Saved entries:
•••••
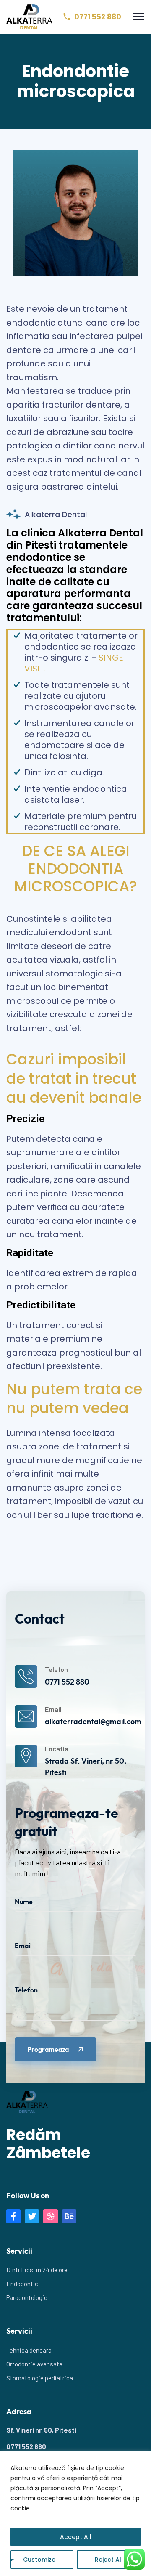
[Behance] (69, 2216)
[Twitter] (32, 2216)
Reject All (109, 2559)
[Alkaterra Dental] (29, 16)
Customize (39, 2559)
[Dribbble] (50, 2216)
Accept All (75, 2537)
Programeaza (48, 2049)
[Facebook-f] (13, 2216)
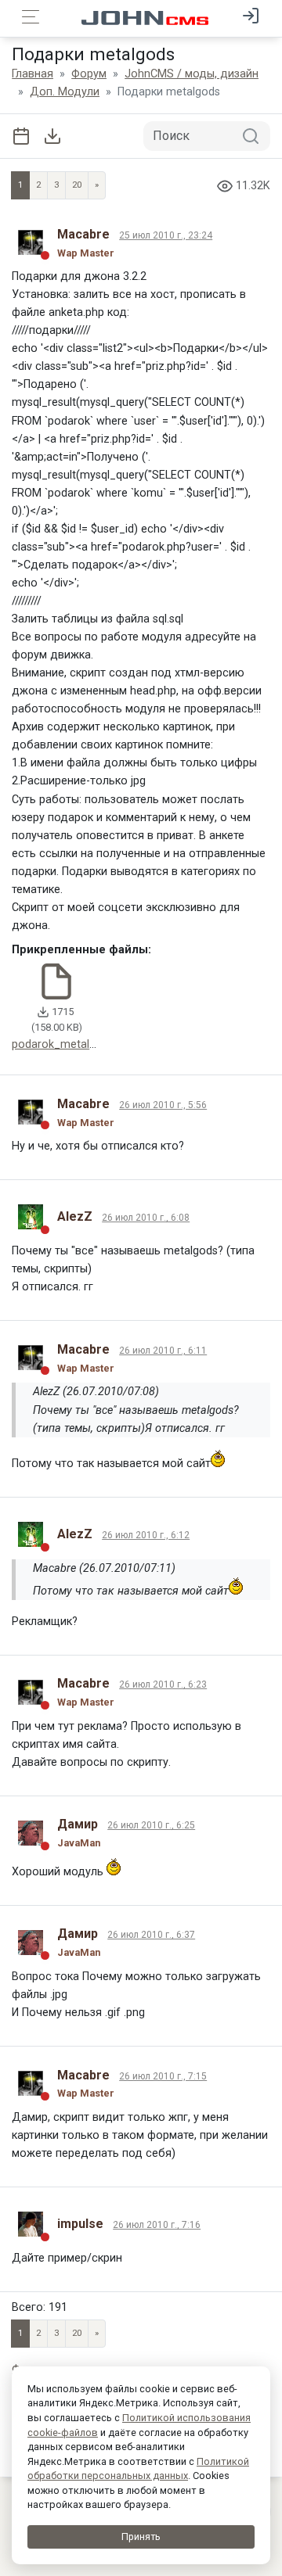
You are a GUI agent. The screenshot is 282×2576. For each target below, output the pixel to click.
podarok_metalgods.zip (72, 1044)
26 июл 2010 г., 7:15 (163, 2076)
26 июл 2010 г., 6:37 (151, 1934)
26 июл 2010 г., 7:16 (157, 2224)
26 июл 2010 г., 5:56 (163, 1105)
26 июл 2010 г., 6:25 (151, 1825)
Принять (141, 2536)
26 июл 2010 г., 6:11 (163, 1350)
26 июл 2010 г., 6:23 (163, 1684)
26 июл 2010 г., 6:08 (146, 1217)
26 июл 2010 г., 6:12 (146, 1535)
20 (76, 185)
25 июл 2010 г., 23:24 (165, 235)
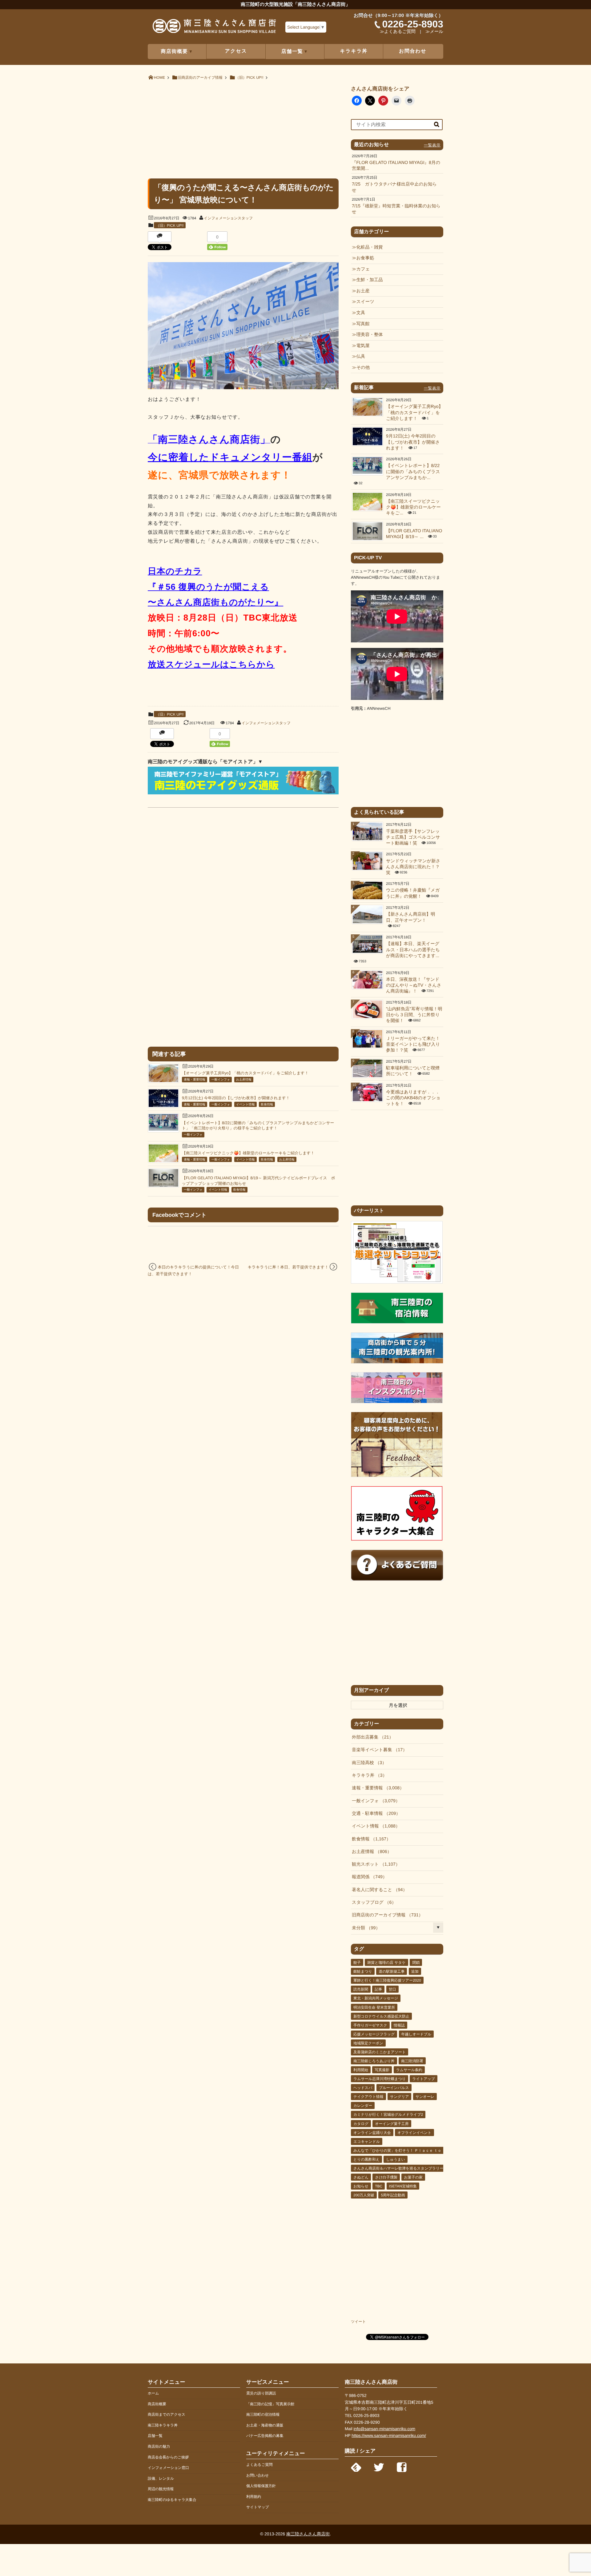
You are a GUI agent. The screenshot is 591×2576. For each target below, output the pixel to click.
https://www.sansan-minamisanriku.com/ (389, 2435)
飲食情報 (267, 1104)
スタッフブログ (372, 1902)
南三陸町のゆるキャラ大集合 (172, 2500)
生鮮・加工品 (369, 280)
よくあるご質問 (259, 2464)
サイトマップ (257, 2507)
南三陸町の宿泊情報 (262, 2414)
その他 (363, 367)
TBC (378, 2186)
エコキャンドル (366, 2141)
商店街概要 (157, 2404)
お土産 (363, 291)
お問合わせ (412, 51)
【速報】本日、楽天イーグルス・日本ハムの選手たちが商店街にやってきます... (413, 949)
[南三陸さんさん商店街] (214, 28)
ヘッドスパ (362, 2088)
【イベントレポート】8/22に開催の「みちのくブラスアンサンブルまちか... (413, 471)
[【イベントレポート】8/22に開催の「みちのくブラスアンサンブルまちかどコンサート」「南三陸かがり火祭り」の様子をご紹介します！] (163, 1129)
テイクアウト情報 (368, 2097)
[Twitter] (379, 2465)
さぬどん (360, 2177)
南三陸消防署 (412, 2061)
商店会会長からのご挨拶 (168, 2457)
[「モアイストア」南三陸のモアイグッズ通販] (243, 793)
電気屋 (362, 345)
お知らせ (360, 2186)
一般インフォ (220, 1079)
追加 (415, 1971)
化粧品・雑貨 (369, 247)
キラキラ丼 (354, 51)
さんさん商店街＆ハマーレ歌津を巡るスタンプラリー (398, 2168)
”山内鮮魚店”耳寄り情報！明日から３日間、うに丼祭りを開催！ (414, 1015)
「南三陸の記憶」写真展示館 (270, 2404)
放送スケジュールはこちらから (211, 664)
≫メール (434, 31)
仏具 (360, 356)
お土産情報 (243, 1079)
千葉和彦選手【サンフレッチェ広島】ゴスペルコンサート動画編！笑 (413, 837)
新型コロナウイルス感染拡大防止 (381, 2016)
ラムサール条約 (409, 2070)
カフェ (363, 269)
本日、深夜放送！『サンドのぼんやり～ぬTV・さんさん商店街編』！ (413, 985)
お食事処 (365, 258)
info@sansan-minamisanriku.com (384, 2428)
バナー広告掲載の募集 (264, 2436)
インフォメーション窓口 (168, 2468)
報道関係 (367, 1877)
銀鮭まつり (362, 1971)
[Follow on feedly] (356, 2465)
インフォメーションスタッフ (228, 218)
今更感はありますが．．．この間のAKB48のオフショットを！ (413, 1098)
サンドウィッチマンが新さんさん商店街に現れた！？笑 (413, 867)
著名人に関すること (377, 1889)
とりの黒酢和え (366, 2159)
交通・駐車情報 (374, 1813)
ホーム (153, 2393)
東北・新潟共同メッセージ (375, 1998)
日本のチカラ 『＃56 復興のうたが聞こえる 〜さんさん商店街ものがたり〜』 (215, 586)
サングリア (399, 2097)
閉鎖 (416, 1962)
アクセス (236, 51)
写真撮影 (382, 2070)
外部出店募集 (370, 1737)
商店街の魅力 (159, 2446)
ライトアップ (423, 2079)
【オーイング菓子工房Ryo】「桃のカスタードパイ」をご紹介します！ (245, 1073)
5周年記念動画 (393, 2195)
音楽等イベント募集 (377, 1749)
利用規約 (253, 2496)
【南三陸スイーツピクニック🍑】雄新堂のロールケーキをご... (413, 507)
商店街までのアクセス (166, 2414)
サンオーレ (425, 2097)
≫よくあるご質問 (398, 31)
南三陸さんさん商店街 (308, 2533)
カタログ (360, 2124)
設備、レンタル (161, 2478)
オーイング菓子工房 (391, 2124)
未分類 (364, 1928)
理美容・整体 (369, 334)
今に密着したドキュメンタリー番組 (230, 457)
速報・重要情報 (194, 1079)
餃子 (357, 1962)
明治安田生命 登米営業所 (374, 2007)
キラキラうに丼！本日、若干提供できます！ (287, 1267)
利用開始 (360, 2070)
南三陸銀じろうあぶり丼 (374, 2061)
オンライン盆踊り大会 (372, 2133)
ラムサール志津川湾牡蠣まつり (379, 2079)
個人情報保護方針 (261, 2486)
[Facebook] (401, 2465)
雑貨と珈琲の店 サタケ (386, 1962)
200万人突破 (363, 2195)
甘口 (392, 1989)
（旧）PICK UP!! (170, 225)
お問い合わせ (257, 2475)
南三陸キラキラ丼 (163, 2425)
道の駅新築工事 (391, 1971)
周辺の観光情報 (161, 2489)
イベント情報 (245, 1104)
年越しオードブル (416, 2034)
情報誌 (399, 2025)
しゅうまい (395, 2159)
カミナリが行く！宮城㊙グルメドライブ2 (388, 2114)
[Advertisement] (243, 129)
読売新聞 (360, 1989)
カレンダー (362, 2105)
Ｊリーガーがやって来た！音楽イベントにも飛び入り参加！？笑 (413, 1044)
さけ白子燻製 (386, 2177)
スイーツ (365, 301)
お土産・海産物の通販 (264, 2425)
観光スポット (374, 1864)
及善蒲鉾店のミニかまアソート (379, 2052)
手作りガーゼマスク (370, 2025)
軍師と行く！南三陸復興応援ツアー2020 (387, 1980)
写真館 (362, 324)
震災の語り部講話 (261, 2393)
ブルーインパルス (394, 2088)
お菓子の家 (413, 2177)
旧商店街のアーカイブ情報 (385, 1915)
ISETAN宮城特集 (403, 2186)
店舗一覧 (155, 2436)
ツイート (358, 2321)
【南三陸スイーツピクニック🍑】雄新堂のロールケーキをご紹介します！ (248, 1153)
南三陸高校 (367, 1762)
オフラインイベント (414, 2133)
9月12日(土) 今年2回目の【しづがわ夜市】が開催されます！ (236, 1098)
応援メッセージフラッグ (374, 2034)
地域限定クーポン (368, 2043)
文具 (360, 312)
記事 (378, 1989)
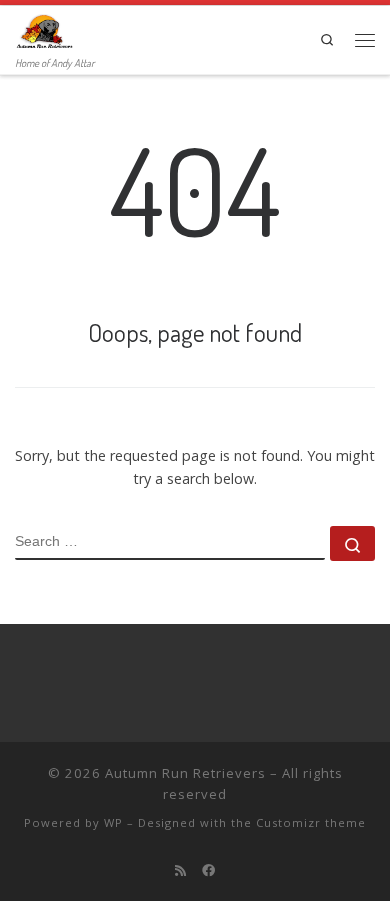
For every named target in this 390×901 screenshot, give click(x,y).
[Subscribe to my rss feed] (180, 870)
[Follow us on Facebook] (208, 870)
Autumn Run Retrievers (185, 773)
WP (113, 822)
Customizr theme (311, 822)
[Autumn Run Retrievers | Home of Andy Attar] (44, 29)
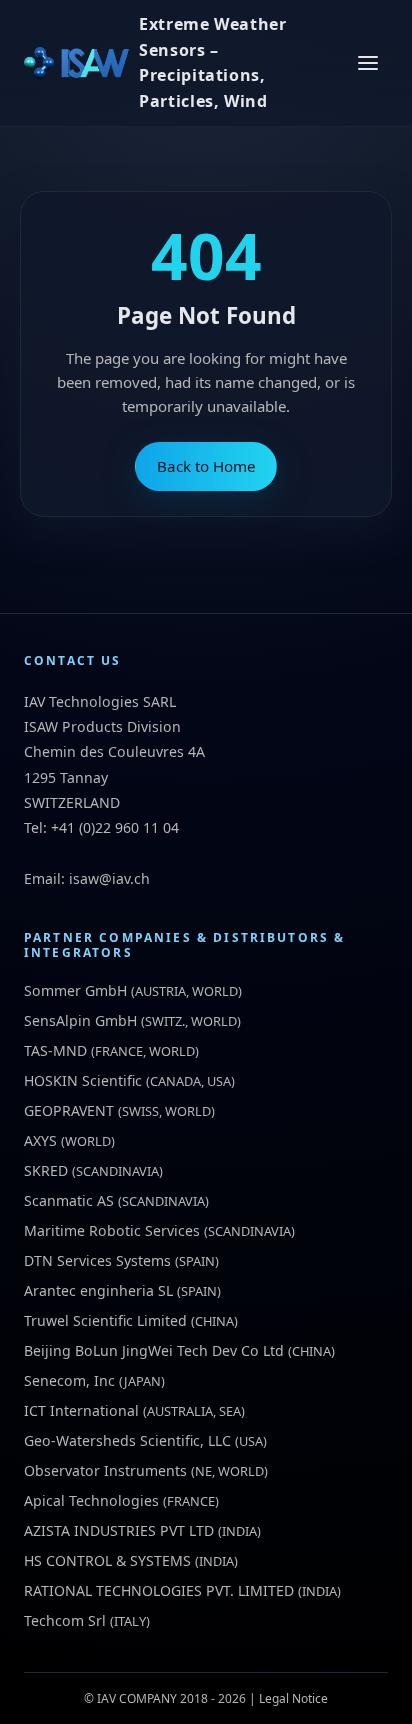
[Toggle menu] (368, 63)
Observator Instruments (105, 1470)
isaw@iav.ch (109, 878)
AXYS (40, 1140)
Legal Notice (293, 1698)
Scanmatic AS (69, 1200)
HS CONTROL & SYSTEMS (107, 1560)
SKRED (46, 1170)
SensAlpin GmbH (80, 1020)
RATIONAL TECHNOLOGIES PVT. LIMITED (159, 1590)
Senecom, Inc (69, 1380)
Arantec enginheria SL (98, 1290)
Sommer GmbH (75, 990)
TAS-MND (55, 1050)
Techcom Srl (65, 1620)
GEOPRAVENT (69, 1110)
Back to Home (206, 466)
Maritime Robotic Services (112, 1230)
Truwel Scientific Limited (105, 1320)
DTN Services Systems (97, 1260)
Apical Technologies (91, 1500)
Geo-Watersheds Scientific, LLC (127, 1440)
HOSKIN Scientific (83, 1080)
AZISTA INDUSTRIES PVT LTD (119, 1530)
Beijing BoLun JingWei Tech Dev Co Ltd (154, 1350)
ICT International (81, 1410)
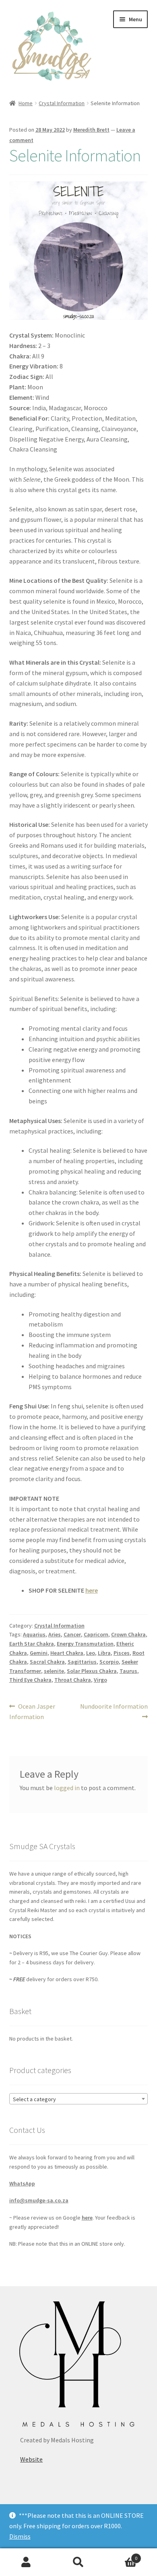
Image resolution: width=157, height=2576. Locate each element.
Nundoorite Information (114, 1711)
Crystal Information (62, 103)
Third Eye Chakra (30, 1679)
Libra (104, 1652)
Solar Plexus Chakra (92, 1671)
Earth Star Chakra (31, 1643)
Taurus (128, 1671)
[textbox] (79, 2099)
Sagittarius (82, 1661)
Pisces (122, 1652)
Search (78, 2562)
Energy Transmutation (85, 1643)
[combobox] (78, 2098)
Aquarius (34, 1634)
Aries (54, 1634)
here (91, 1590)
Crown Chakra (128, 1634)
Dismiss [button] (20, 2536)
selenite (54, 1671)
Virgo (100, 1679)
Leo (90, 1652)
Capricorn (96, 1634)
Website (31, 2459)
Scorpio (109, 1661)
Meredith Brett (91, 129)
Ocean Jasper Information (32, 1711)
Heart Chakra (66, 1652)
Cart (121, 2555)
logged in (67, 1788)
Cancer (72, 1634)
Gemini (39, 1652)
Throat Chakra (72, 1679)
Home (26, 103)
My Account (26, 2562)
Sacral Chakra (47, 1661)
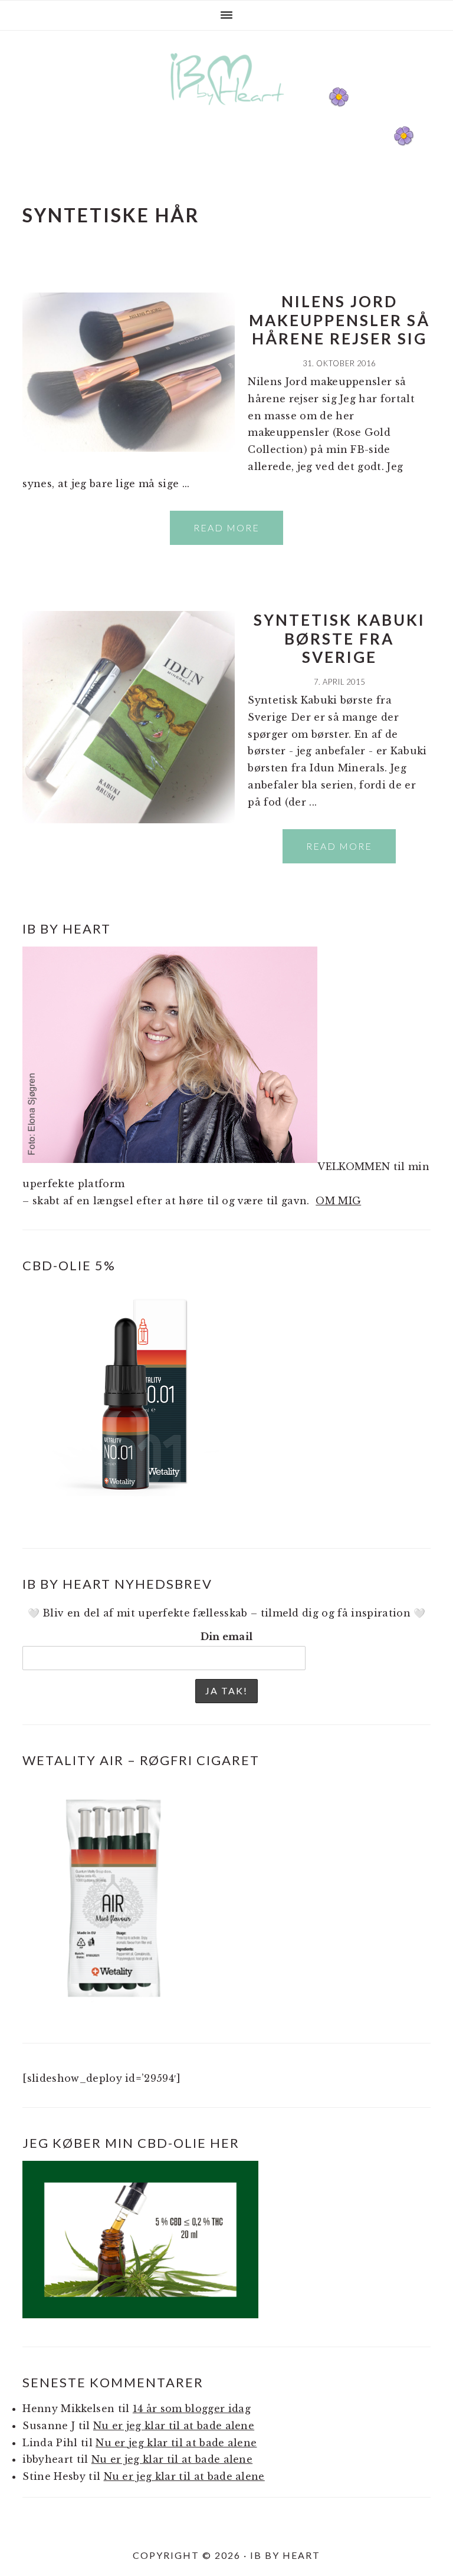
•••••
Requirement:
Check every line of the records, and copy the ones that hold the word "Services".

Reply:
Maritime Robotic Services (112, 1230)
DTN Services Systems (97, 1260)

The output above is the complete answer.